- **EXERCISE PROMPT**:
Copy out the entries below exactly as they stand, but only from the line containing "Given: Close the 网站设置 tab" through the line containing "Given: Click the".

*** Opening DATA TO USE ***

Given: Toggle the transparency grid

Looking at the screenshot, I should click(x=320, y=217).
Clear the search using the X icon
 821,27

*** Closing DATA TO USE ***
*** Opening DATA TO USE ***

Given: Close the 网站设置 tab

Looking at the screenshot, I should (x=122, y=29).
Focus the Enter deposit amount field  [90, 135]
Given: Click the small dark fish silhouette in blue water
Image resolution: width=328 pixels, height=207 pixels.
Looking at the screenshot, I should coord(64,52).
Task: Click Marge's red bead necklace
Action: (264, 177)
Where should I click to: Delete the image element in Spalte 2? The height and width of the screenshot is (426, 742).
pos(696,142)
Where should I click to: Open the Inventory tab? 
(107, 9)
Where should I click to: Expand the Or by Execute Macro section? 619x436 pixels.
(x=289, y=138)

*** Closing DATA TO USE ***

- **EXERCISE SOLUTION**:
Given: Close the 网站设置 tab

Looking at the screenshot, I should (x=122, y=29).
Focus the Enter deposit amount field  [90, 135]
Given: Click the small dark fish silhouette in blue water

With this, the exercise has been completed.